Talk

Model-Based Deep Learning For Sensor Selection

May 22, 2025
11:30 AM
Multimedia Classroom (MMCR), EE Department, IISc
deep learning sensor selection model-based learning unrolling algorithms sparse arrays interpretable AI signal processing

Speaker

Dr. Satish Mulleti
IIT Bombay

Host

Prof. Chandra Sekhar Seelamantula

Abstract

Deep learning (DL) has emerged as a ubiquitous tool, tackling diverse challenges from distinguishing between cats and dogs to autonomous driving. Its efficacy often hinges on vast training datasets, yet concerns persist regarding interpretability, particularly in applications critical to human safety. Furthermore, labeled data scarcity complicates its application. In contrast, conventional signal and image processing methods leverage physical principles without necessitating extensive data, albeit requiring iterative convergence over numerous cycles.

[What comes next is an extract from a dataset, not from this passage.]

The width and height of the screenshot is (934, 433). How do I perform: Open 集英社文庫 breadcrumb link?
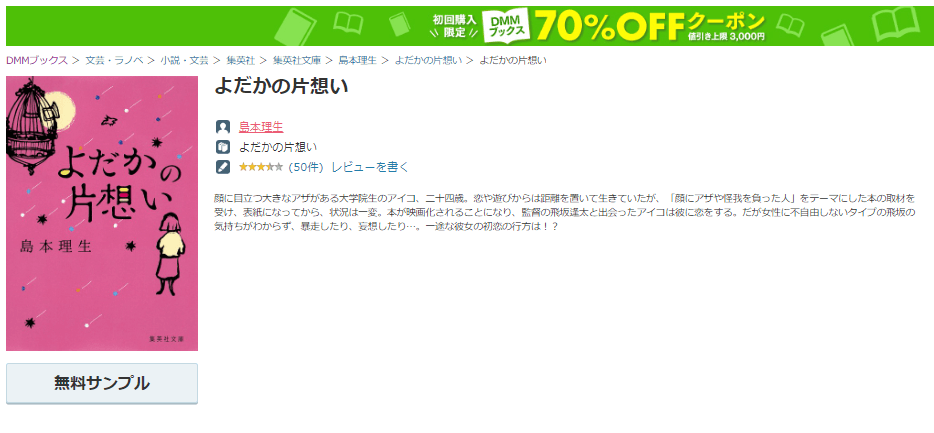(297, 60)
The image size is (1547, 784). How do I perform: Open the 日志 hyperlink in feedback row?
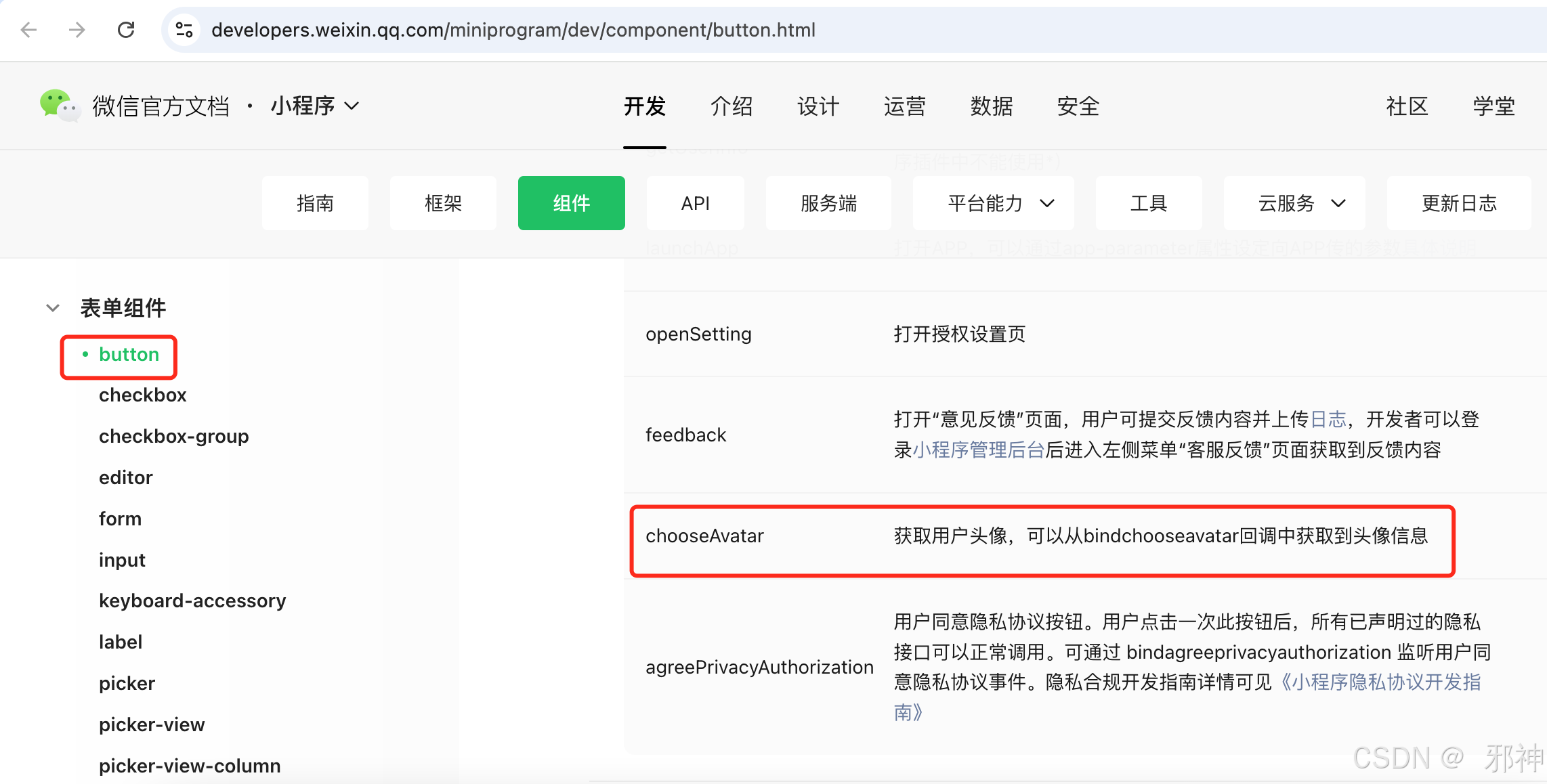[x=1328, y=420]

This talk explores an alternative approach bridging these extremes: unrolling-based learning. This method constructs a neural network from iterative algorithms, combining the advantages of reduced data dependency, accelerated convergence, accuracy, and, crucially, interpretability. To illustrate these concepts practically, we delve into the sensor selection problem. Here, the objective is to identify a subset of sensors from a large pool. We discuss the significance of this problem, methodologies for resolution, and the application of model-based learning approaches.

About the Speaker

Dr. Satish Mulleti received the B.Eng. degree from the Electronics and Communication Engineering Department, Jalpaiguri Government Engineering College, India, in 2005, and the M.Eng. degree in electrical engineering from the Department of Electrical Engineering, Indian Institute of Technology Kanpur, India, in 2009. Subsequently, he worked as a Researcher with the Indian Space Research Organization (ISRO), India, and Tata Consultancy Services (TCS) Innovation Labs, Mumbai, India.

In 2011, he joined the Spectrum Lab, Department of Electrical Engineering, Indian Institute of Science, Bangalore, for his Ph.D. From 2017 to 2021, he was a Postdoctoral Fellow with the Department of Electrical Engineering, Technion Israel Institute of Technology, and Mathematics and Computer Science, Weizmann Institute of Science, Israel. Currently, he is an assistant professor at the Department of Electrical Engineering, Indian Institute of Technology (IIT) Bombay, India.

His research interests include sampling theory, particularly finite-rate-of-innovation signal sampling, compressive sensing, machine learning, blind deconvolution, sparse array signal processing, and spectral estimation.